Stored data:

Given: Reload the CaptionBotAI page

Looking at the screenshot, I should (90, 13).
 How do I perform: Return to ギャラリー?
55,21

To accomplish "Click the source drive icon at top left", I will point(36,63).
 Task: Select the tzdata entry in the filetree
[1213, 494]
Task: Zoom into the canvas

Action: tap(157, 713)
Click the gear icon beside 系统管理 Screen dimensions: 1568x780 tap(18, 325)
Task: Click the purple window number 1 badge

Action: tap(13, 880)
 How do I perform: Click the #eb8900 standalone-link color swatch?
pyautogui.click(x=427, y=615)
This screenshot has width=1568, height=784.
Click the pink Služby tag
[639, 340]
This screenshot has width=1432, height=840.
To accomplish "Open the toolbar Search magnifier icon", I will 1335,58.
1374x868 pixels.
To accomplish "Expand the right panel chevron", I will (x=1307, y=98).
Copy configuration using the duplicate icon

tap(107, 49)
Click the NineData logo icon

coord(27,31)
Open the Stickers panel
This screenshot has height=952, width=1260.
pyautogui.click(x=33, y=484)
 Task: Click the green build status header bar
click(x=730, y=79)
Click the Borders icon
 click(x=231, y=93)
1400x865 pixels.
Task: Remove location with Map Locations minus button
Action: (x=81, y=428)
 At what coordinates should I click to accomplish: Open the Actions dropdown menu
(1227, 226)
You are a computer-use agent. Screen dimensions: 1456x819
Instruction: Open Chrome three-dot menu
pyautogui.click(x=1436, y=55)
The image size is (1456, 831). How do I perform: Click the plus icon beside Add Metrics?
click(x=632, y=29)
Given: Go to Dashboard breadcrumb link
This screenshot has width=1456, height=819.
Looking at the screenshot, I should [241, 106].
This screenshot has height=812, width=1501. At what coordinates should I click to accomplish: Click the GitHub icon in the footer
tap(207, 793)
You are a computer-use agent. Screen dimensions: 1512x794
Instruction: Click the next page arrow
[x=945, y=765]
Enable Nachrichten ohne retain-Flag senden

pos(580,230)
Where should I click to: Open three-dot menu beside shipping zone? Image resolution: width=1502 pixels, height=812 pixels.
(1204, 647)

Task item:
Which lines in the data above contain "computer"? Show each one.

Answer space:
You are a computer-use agent. Screen dimensions: 1456x819
You are a computer-use agent. Screen dimensions: 1512x794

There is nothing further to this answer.